好酸球性副鼻腔炎の手術についての文章を、最後の文の後から引き取って書き進めること。

抜粋本文:
##########
試行錯誤を重ね追究している好酸球性副鼻腔炎の手術
耳鼻咽喉・頭頸部外科には多くの副鼻腔炎患者が訪れる。中でも好酸球性副鼻腔炎の患者が多い。好酸球性副鼻腔炎は厚生労働省による指定難病の一種で、両側の鼻の中に多発性の鼻茸ができる。一般的な慢性副鼻腔炎は抗菌薬と内視鏡手術で治癒するが、手術をしても再発を繰り返すのがこの病気の特徴である。
「好酸球性副鼻腔炎はステロイド剤を投与すれば軽快しますが、長期使用は望ましくありません。また長く患うほど、嗅覚の改善が難しくなります。そのためタイミングを見て手術し、より良い状態が長く続くようにコントロールすることが重要です」
手術の中でも特に力を入れているのが内視鏡下鼻副鼻腔手術(ESS)だ。半世紀以上前に同学耳鼻咽喉科の故・高橋研三氏、故・高橋良氏らが鼻の中から手術する鼻内手術を生み出し、6代目教授である森山寛氏らにより、1980年代に慈恵式内視鏡下鼻内手術が導入された。この流れをくみ東京慈恵会医科大学附属病院は、鼻副鼻腔疾患に対する手術件数・手術成績において世界トップレベルにある。
森氏は慈恵医大で2009年に開設した「嗅覚アロマ外来」の立ち上げメンバーの一人だ。
「初めは、外来ブースの空いている土曜日の午後のみに開かれたマイナーな専門外来でした。もっと嗅覚外来の存在を知ってほしくて、患者さんのデータをまとめることにしたのです」
##########
データ抜粋:

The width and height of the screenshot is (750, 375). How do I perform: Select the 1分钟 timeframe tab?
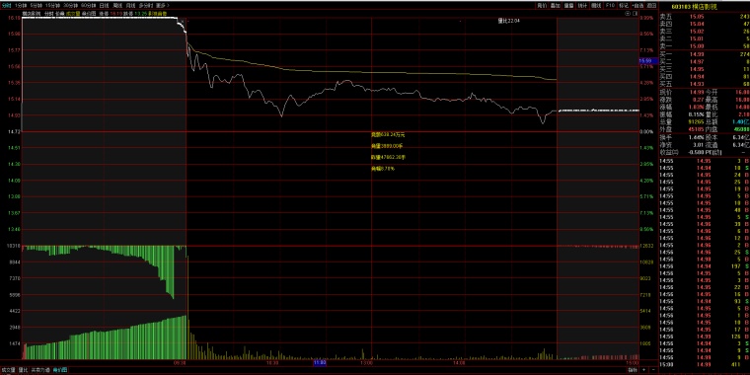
##########
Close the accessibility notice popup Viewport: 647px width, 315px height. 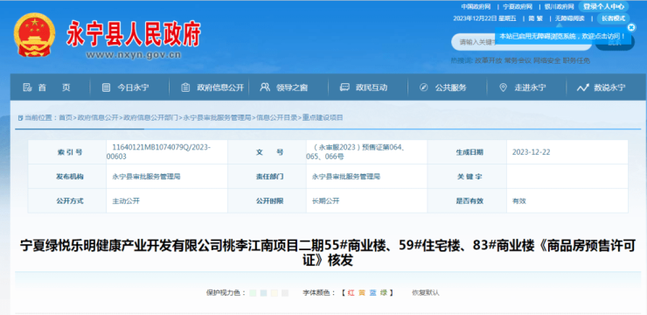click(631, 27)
##########
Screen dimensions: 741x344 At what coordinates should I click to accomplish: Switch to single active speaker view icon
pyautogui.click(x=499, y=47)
##########
出力内容:
森氏は外来終了後、患者一人ひとりの症例をデータとしてまとめ、その結果を論文にして学会発表を行った。そうした地道な取り組みが実を結び、耳鼻咽喉科を専門科として確立した初代教授、故・金杉英五郎氏を記念して創設された金杉賞を受賞している。また嗅覚外来自体も、開設から10年以上が経過し、今では全国から多くの患者が訪れる。嗅覚に関する研究に対して、文部科学省から研究費も獲得し、嗅覚を専門とする後進やスタッフも集まるようになった。
「慈恵医大病院の耳鼻咽喉科は、鼻の手術件数や古い歴史で知られていますが、今では嗅覚にも力を入れていると少しは認識していただけるようになりました。私自身、まだ満足していませんが、ここまで走ってきたことが実を結び始めています」
森氏は、日本鼻科学会が2020年1月からスタートした、鼻科手術指導医制度の第1期暫定指導医にも名を連ねている。
「好酸球性副鼻腔炎の手術は出血しやすく、ほんの小さな傷で嗅覚が戻らなくなるリスクがあります。いかに正常な組織に傷を付けないようにするか、また術後の嗅覚が最大限改善するように細心の注意を払って手術しています」
常に手術方法や手技について試行錯誤を重ね、ベストを追究する。ストイックなその姿勢が報われるのは、やはり患者から感謝の言葉をもらったときだ。
「患者さんから術後に『先生、匂いを感じるようになって世界が変わりました!』と言われると、本当にうれしくなります。『よし、全ての患者さんにそう感じてもらおう』とやる気が湧きますね」
臨床の仕事に加えて、2020年6月からは医局長に就任した。一週間のスケジュールを聞くと、外来、病棟、手術などのルーティンに加えて、外勤、院外での手術指導、複数の学会への出席や講演、医局会、製薬会社との打ち合わせ、さらに研究、後輩指導や国内外の論文査読など…分刻みのスケジュールが続き、席の温まるいとまがない。
また自身の立場を「(人と人とをつなぐ)仲人のようなもの」と例えるように、医局長として全医局員140人の人事調整や困ったことの相談窓口も行っている。事実、2時間弱のインタビュー中にも数分おきに電話が鳴り、各部署や関連病院から調整連絡や相談などが相次いでいた。